*What this task involves*: Give the data again in full, without pictures.

*Materials provided*:
::::::::
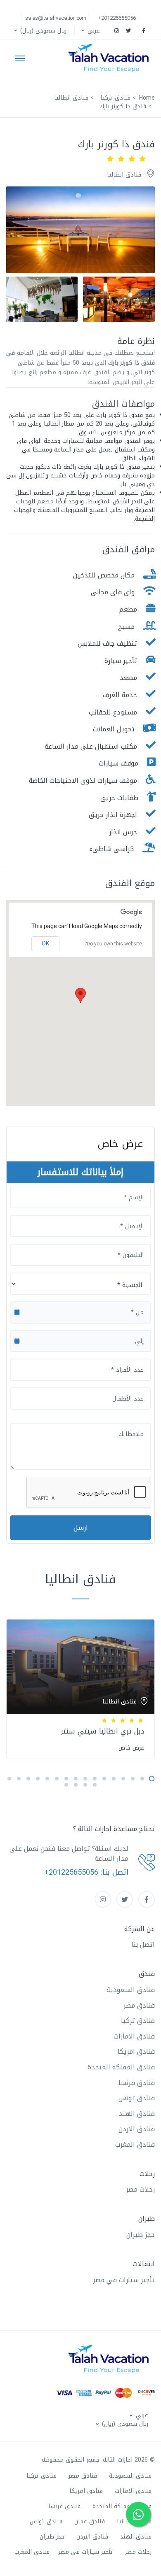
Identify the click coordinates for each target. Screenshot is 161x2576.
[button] (90, 30)
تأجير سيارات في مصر (124, 2279)
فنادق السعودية (131, 1989)
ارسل (80, 1527)
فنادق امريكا (136, 2051)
::::::::
*Answer for this exercise*:
Identify the click coordinates for each target. Screenshot is 161x2576.
[button] (90, 30)
تأجير سيارات في مصر (124, 2279)
فنادق السعودية (131, 1989)
ارسل (80, 1527)
فنادق امريكا (136, 2051)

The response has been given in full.